- Task to complete
Your job is to set down the stretch of entries that opens with the line containing "This screenshot has height=1372, width=879." and closes with the line containing "Zoom in on the". Keep both end lines, copy each exactly, and add nothing.

Excerpts from a dataset
####

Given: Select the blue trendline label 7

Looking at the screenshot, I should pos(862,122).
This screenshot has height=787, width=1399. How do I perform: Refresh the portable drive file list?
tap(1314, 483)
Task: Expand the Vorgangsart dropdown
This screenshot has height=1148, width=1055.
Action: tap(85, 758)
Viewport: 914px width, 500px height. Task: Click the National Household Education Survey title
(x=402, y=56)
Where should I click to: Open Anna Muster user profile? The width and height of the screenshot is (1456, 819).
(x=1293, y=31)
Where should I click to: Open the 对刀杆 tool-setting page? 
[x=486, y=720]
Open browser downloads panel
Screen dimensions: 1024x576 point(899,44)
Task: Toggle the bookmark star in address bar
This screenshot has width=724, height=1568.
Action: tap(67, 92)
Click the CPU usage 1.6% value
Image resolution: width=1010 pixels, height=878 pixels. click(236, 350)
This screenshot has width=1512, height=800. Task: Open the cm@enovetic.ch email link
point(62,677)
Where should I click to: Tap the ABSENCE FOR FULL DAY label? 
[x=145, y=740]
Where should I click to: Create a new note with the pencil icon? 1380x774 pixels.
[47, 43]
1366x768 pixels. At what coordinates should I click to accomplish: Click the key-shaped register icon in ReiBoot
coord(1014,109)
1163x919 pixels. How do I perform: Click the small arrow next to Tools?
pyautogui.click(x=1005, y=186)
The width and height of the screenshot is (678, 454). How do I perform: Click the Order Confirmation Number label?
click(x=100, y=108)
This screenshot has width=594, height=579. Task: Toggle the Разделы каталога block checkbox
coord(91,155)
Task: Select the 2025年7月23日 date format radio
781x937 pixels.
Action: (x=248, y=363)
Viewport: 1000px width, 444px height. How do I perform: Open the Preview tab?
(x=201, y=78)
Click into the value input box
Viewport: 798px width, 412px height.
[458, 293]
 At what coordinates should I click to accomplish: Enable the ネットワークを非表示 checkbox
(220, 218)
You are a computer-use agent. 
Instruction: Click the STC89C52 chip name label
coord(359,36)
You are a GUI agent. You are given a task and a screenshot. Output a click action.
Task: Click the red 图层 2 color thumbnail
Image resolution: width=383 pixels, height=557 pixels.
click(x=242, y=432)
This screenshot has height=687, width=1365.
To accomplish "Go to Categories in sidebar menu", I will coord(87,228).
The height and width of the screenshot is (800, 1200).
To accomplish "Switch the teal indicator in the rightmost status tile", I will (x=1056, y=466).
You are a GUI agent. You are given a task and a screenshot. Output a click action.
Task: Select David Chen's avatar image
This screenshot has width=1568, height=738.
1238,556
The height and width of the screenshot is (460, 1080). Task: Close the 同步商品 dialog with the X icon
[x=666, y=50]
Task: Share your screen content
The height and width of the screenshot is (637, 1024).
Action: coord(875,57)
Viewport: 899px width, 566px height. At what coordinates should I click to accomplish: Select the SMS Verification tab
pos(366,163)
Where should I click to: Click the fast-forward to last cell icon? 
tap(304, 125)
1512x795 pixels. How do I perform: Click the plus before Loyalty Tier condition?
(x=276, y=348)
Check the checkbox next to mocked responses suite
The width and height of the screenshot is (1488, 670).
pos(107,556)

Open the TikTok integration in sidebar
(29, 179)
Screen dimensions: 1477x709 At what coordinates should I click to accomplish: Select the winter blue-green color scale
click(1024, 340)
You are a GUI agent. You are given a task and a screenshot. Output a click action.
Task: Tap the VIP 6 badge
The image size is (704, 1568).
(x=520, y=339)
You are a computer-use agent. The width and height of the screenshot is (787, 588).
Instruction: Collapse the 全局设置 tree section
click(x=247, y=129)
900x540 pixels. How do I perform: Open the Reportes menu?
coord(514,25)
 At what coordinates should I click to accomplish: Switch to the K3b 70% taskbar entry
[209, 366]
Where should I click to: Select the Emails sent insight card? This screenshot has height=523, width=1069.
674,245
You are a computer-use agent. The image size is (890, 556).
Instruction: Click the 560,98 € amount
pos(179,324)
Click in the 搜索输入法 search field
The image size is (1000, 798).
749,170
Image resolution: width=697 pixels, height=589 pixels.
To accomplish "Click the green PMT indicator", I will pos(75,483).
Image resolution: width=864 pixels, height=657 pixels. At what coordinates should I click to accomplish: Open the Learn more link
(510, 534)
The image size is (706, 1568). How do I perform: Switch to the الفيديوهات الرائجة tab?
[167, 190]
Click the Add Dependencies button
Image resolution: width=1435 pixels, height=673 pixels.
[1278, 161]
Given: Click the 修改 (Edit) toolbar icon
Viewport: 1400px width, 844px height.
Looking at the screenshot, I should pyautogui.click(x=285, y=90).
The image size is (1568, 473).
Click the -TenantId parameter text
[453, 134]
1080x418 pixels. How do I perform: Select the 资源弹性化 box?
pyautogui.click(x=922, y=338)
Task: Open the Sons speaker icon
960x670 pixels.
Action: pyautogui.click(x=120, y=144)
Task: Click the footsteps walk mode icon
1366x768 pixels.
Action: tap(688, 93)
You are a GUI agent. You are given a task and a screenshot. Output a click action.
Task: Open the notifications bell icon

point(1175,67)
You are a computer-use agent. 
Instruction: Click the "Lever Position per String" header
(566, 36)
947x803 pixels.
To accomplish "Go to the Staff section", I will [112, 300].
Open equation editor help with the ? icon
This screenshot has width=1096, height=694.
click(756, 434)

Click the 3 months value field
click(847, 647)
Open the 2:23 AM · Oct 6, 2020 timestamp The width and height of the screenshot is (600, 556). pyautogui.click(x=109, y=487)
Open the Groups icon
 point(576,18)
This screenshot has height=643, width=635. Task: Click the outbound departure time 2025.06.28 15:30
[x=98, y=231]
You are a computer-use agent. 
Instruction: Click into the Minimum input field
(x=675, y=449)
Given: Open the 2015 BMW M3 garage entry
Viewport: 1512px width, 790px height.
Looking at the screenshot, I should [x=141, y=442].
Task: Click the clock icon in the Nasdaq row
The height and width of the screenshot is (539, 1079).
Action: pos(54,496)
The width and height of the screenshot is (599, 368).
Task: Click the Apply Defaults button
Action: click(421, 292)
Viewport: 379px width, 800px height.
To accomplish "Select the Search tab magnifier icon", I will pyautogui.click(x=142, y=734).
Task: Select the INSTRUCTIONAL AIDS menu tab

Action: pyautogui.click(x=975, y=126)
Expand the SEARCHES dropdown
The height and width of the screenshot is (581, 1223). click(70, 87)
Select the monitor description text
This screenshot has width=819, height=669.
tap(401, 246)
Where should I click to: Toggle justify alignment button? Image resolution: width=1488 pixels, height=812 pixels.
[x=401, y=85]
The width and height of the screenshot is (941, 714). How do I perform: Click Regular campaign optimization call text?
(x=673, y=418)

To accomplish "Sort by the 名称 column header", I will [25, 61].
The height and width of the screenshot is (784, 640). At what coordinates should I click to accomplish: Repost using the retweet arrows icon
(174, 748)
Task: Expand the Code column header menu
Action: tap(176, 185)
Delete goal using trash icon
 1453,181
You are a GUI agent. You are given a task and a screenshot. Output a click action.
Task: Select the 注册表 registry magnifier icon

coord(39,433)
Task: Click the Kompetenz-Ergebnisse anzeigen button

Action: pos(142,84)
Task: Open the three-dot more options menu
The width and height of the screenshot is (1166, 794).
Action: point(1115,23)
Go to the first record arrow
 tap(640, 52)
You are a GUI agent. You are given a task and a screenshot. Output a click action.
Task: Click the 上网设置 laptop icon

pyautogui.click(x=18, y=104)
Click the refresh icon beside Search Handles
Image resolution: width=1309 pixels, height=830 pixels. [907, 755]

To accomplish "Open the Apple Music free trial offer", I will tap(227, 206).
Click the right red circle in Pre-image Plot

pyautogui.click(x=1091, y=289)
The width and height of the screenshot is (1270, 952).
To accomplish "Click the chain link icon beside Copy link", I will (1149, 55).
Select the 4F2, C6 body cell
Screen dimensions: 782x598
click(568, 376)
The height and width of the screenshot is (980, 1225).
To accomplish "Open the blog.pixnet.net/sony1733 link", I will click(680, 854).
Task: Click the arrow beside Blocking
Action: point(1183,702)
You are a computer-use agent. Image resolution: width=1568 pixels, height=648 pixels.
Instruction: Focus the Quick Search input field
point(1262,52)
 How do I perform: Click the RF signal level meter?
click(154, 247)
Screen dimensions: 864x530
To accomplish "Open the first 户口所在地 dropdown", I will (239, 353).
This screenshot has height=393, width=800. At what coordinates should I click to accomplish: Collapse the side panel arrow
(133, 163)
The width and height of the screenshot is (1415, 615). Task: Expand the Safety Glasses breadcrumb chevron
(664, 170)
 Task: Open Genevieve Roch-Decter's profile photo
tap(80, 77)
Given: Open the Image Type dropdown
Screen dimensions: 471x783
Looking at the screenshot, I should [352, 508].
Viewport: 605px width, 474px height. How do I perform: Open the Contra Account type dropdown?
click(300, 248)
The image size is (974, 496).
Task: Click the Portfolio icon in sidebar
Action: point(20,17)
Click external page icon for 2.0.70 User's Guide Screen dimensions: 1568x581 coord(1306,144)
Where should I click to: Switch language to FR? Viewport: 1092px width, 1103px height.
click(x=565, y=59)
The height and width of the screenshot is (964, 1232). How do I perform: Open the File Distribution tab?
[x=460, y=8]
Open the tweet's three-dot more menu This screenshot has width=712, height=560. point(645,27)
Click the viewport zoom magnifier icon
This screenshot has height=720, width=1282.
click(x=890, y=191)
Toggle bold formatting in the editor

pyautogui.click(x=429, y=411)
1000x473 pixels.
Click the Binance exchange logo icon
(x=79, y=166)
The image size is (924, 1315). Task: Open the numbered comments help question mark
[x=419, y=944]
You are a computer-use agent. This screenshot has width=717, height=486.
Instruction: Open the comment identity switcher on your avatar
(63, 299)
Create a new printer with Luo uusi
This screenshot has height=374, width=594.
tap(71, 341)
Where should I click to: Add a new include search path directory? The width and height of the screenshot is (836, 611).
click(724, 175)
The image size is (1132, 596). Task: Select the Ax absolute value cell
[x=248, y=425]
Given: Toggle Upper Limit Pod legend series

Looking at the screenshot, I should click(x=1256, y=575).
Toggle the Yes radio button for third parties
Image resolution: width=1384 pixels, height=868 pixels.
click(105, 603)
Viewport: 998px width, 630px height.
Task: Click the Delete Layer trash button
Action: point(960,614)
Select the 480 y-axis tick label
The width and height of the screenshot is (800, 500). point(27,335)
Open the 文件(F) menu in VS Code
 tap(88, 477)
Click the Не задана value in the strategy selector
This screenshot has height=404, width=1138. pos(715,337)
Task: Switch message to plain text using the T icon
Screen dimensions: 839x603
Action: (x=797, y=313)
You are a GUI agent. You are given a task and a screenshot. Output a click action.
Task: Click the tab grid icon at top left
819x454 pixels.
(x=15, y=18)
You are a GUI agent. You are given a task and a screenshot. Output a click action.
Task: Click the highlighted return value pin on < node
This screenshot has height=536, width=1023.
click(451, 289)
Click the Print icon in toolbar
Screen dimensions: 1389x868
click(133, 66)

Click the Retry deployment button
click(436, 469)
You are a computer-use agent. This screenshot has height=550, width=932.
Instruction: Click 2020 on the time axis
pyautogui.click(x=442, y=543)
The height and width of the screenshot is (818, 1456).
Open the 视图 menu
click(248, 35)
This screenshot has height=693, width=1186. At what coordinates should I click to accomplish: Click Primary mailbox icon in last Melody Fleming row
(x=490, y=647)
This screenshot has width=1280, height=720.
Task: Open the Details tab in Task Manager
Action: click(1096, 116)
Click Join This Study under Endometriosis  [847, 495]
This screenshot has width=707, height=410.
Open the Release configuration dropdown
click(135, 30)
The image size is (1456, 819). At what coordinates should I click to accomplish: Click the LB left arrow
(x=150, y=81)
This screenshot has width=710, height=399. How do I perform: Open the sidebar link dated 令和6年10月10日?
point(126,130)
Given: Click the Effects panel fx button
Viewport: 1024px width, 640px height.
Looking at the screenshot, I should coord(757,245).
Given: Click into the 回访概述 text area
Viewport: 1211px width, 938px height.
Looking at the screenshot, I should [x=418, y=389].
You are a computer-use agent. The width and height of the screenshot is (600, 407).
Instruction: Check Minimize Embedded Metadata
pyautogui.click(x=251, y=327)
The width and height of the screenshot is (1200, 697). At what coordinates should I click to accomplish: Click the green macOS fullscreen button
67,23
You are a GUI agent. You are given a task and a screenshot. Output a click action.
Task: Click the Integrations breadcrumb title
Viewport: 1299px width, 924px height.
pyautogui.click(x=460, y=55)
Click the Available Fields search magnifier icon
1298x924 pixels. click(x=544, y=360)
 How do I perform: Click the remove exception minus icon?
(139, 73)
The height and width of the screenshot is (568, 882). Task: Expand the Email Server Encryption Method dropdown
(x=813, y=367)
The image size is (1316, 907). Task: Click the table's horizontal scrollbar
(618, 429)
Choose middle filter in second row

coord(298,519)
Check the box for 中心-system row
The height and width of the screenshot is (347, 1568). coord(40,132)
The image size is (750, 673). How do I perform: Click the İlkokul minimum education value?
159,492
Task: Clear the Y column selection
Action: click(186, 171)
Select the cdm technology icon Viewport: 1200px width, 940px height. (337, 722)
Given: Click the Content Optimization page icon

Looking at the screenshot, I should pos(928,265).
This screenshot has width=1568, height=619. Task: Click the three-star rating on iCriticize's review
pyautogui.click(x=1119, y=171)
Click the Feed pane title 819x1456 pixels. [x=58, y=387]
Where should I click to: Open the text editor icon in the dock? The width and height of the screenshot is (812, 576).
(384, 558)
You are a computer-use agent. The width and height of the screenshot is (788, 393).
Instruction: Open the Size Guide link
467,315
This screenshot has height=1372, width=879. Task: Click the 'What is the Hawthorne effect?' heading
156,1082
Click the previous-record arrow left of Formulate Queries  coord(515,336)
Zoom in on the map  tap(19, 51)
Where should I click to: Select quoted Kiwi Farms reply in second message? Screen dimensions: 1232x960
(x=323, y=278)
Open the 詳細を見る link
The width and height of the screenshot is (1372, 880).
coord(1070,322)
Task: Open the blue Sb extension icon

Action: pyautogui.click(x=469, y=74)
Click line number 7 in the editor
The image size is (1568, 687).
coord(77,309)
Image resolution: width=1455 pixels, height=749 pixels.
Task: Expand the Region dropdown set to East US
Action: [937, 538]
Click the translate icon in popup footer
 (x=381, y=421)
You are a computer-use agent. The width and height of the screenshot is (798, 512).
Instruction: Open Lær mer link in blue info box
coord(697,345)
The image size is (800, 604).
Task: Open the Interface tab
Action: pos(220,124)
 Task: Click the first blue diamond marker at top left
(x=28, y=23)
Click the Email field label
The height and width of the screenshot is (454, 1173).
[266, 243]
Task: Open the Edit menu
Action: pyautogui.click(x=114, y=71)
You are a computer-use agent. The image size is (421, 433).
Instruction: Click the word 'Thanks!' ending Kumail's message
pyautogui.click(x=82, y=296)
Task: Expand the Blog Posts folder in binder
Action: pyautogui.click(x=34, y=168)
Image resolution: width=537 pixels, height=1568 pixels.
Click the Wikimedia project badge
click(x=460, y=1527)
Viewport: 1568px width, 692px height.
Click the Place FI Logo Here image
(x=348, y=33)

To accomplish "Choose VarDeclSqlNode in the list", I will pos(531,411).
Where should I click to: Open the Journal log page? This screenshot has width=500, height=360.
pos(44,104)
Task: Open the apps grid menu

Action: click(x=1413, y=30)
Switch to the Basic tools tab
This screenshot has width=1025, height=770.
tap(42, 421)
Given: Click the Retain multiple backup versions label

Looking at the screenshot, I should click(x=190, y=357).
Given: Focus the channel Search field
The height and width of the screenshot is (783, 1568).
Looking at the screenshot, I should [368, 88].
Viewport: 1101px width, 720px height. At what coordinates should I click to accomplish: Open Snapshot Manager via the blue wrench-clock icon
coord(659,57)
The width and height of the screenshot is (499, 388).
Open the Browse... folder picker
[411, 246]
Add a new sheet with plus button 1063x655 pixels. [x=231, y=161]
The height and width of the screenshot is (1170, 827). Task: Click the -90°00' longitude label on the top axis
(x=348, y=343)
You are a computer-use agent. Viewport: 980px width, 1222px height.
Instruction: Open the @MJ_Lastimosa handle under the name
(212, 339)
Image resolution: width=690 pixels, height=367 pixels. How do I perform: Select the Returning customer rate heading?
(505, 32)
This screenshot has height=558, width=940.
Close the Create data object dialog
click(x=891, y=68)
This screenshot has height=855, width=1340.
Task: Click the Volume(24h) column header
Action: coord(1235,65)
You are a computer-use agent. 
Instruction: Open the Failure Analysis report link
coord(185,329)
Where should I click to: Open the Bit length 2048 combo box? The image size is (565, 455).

####

- Your response
This screenshot has height=1372, width=879. Task: Click the 'What is the Hawthorne effect?' heading
156,1082
Click the previous-record arrow left of Formulate Queries  coord(515,336)
Zoom in on the map  tap(19, 51)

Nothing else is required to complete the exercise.